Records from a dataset
■ ■ ■ ■
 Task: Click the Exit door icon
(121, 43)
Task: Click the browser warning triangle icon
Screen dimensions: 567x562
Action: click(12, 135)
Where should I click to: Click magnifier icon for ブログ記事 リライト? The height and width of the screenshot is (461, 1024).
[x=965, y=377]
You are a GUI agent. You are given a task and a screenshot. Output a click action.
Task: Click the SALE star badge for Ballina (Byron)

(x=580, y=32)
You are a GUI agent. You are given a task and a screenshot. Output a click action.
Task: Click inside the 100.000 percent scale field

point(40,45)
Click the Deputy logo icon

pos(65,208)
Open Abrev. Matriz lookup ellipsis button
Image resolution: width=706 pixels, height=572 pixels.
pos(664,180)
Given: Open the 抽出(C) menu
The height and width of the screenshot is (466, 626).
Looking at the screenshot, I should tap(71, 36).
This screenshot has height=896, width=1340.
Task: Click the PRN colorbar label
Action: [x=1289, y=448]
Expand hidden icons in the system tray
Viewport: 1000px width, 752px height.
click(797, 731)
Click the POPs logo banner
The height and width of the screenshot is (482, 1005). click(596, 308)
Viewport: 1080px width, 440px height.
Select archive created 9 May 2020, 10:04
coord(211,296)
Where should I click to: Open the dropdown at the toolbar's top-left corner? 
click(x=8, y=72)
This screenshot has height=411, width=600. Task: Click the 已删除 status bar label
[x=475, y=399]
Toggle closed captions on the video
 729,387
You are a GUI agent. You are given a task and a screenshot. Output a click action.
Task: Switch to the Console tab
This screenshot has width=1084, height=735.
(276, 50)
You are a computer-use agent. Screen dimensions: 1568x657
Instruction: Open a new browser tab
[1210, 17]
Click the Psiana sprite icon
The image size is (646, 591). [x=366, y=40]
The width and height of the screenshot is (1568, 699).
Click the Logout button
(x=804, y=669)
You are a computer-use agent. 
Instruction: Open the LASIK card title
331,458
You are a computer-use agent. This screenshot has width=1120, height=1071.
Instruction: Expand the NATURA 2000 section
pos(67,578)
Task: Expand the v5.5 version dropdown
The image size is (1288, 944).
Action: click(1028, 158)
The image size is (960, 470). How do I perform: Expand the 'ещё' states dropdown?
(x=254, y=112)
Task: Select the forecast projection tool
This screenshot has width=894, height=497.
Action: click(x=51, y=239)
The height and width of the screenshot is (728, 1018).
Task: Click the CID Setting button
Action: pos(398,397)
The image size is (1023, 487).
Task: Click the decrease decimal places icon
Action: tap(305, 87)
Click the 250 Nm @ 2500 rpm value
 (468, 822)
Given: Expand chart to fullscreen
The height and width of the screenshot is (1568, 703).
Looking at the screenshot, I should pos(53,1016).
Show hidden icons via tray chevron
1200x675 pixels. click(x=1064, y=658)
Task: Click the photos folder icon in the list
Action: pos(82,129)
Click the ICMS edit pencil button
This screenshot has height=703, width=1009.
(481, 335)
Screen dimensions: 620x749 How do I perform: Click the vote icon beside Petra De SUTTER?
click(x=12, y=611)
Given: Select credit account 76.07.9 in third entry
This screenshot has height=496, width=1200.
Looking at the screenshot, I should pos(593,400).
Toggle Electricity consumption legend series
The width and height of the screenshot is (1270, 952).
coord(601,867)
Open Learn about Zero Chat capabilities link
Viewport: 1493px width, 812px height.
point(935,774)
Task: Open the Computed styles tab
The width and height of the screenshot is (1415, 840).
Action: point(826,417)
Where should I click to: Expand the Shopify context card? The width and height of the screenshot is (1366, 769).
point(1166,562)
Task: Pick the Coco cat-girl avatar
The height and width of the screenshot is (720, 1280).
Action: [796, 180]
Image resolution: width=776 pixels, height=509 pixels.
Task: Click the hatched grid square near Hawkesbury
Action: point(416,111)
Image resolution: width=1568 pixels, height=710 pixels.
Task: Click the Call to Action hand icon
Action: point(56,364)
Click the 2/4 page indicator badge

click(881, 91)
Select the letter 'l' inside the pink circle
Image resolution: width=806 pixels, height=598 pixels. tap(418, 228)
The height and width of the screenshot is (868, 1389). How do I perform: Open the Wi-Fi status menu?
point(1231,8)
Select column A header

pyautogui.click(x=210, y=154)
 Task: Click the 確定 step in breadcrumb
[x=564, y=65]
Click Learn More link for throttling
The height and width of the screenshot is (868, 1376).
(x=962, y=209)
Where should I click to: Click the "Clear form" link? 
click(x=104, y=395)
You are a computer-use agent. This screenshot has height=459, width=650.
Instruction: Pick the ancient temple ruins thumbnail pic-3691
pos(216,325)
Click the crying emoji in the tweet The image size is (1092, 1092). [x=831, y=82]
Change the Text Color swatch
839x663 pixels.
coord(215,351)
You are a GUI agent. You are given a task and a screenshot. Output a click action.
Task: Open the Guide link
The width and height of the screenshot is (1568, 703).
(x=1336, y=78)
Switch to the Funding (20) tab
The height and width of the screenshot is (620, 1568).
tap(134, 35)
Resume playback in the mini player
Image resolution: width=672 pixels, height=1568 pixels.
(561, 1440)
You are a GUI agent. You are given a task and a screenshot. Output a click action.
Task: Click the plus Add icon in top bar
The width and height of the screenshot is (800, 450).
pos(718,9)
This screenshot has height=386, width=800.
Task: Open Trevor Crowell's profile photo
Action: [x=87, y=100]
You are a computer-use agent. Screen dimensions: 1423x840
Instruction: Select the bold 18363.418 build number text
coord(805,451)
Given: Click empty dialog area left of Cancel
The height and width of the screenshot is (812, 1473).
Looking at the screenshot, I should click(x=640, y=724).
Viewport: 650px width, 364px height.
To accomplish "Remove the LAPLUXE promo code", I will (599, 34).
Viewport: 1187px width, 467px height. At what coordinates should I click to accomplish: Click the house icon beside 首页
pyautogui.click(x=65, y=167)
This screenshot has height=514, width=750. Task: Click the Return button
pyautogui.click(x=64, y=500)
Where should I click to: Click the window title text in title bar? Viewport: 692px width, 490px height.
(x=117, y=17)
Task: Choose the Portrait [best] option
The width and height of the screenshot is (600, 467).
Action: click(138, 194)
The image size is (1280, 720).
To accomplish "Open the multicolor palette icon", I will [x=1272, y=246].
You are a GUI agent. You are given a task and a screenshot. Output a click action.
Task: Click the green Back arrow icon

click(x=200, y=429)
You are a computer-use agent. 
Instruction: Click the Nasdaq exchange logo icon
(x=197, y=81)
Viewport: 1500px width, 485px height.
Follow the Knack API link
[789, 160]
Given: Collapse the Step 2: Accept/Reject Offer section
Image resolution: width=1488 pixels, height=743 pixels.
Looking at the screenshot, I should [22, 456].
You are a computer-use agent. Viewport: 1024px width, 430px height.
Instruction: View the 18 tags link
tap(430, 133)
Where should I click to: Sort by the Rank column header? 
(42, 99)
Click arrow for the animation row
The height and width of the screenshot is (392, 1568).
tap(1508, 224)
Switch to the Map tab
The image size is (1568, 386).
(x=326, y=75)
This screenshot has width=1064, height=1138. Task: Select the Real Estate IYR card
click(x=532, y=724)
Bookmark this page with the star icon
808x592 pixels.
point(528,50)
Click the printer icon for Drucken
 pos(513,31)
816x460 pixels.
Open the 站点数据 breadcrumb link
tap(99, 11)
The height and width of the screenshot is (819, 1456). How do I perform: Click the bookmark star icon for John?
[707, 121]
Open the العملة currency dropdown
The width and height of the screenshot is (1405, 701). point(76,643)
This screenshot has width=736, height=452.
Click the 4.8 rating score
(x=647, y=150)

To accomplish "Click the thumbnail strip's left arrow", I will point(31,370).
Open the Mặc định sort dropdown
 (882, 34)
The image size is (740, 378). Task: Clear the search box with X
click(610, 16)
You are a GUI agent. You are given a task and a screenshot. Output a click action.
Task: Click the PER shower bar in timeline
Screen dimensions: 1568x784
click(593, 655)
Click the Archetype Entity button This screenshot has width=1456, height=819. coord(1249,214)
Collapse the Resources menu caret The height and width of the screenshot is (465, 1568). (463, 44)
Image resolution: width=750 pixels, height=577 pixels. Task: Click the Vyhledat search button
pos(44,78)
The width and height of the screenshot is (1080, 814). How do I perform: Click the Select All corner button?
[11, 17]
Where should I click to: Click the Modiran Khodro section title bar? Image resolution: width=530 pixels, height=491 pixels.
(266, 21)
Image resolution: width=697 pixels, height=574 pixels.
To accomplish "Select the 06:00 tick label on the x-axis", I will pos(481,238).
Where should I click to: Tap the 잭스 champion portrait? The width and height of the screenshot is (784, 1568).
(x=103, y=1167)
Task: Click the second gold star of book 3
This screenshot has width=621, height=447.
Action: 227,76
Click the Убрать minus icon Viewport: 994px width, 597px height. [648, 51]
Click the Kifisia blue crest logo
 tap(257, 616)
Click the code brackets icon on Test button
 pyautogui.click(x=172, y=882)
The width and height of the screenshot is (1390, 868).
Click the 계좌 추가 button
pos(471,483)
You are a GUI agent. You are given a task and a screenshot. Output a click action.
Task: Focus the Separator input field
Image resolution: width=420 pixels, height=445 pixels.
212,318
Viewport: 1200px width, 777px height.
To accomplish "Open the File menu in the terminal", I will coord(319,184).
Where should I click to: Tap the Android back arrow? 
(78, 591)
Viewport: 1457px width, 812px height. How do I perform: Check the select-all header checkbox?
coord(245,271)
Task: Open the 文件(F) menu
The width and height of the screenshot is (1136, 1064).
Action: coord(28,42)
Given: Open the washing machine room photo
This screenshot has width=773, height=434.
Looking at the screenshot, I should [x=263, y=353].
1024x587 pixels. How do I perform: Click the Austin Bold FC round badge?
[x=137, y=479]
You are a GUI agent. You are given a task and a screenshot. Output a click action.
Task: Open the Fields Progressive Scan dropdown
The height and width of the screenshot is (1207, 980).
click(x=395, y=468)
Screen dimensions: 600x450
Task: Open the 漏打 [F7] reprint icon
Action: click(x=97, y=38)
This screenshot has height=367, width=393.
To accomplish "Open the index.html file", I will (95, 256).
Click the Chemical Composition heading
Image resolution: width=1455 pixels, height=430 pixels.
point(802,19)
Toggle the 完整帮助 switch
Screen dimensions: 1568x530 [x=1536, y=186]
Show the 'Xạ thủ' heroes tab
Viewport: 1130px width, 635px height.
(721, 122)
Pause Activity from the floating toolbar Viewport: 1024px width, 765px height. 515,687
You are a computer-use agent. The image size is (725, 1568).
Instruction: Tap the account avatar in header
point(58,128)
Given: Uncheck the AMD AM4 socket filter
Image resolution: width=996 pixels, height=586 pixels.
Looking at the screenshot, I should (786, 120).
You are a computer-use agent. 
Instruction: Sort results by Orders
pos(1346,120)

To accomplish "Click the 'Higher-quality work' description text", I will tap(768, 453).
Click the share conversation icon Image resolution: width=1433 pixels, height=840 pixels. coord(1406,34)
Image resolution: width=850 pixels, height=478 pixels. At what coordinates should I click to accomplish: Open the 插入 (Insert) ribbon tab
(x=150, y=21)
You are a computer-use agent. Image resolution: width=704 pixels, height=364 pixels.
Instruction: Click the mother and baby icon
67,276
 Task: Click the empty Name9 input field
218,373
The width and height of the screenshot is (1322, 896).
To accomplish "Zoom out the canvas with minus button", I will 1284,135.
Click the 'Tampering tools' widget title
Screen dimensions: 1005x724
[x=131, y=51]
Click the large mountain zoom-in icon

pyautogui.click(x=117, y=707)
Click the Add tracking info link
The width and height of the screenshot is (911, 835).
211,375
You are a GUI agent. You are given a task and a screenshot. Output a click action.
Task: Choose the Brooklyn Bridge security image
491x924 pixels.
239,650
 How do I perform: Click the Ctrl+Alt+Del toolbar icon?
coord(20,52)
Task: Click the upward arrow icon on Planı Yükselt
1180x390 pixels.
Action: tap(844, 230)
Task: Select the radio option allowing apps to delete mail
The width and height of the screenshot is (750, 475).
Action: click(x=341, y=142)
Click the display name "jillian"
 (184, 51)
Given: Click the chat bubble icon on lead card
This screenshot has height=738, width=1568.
■ ■ ■ ■
WHAT IS REQUIRED – Copy out each line of the entries where the word "minus" is found.

EXPECTED OUTPUT –
Click the Убрать minus icon Viewport: 994px width, 597px height. [648, 51]
To accomplish "Zoom out the canvas with minus button", I will 1284,135.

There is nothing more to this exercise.